The news is no longer really the news. It’s broadcast from everywhere and the loudest, most raucous, and often inaccurate voices seem to rise to the top of any group of those paying attention. There are three main issues that can get lost in the campaign process, simply because their applications, although vital and potentially rewarding or painful, apply to almost everyone living in or around the community are deeply affected, seem to get lost in all the hustle and bustle of making elections entertaining instead of substantive.
The big three, as the Geneva Shore Report has determined them to be, are the issues coming at the citizenry which will require some pretty deep study, thought, research, and then decision-making on the part of either returning leadership members who win the coming election or the new people replacing them. Those three issues, some ongoing and some lying just up ahead are;
- The problem of how to deal with short-term rentals so that the city is compensated for allowing them and the intended support services from the community that they require, the communities are damaged by their presence as little as possible and the people who spend the money to build them are allowed to make money from their investment.

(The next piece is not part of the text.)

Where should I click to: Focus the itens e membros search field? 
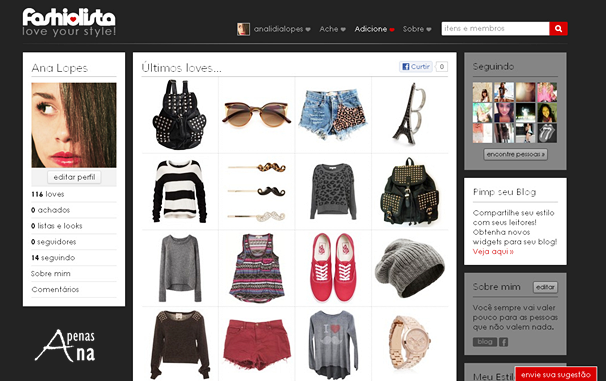[x=495, y=29]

- The Hillmoor development looms on the horizon. The decisions necessary to proceed with the recovery and improvement of that wilding stretch of property on the city’s east side must be made, relatively quickly.
- The third big issue facing the current or coming leadership is concerning the redevelopment of the downtown by the state and county (with the city’s approval and participation) of the main thoroughfare that runs east and west from one side of the city to the other (called Main Street or Highway 50).
The current leadership has done nothing at all about handling the problem of managing the short-term rental development or taking care of even knowing how many short-term rentals there are. They’ve kicked that can down the road. No decisions whatever have been made concerning the development of the Hillmoor property by the current administration. There’s been talk and the formation of many committees and subcommittees, but nothing decided.
Finally, the coming redevelopment of Main Street and the potential and profound change that will come to the business community up and down Main Street, with almost equal dislocation to the ‘feeder’ streets of Cook, Broad, and Center, has not really been discussed in detail at all.
Will the people running for office, hoping to replace this rather stagnant, although well-meaning, existent leadership prevail and bring new blood, new ideas, and real definitive decisions to the city table? That question remains unanswered and probably must remain unanswered until the public makes its decision about them and these three issues on the 2nd of April.
Voting has never been more important in the City of Lake Geneva’s local scene.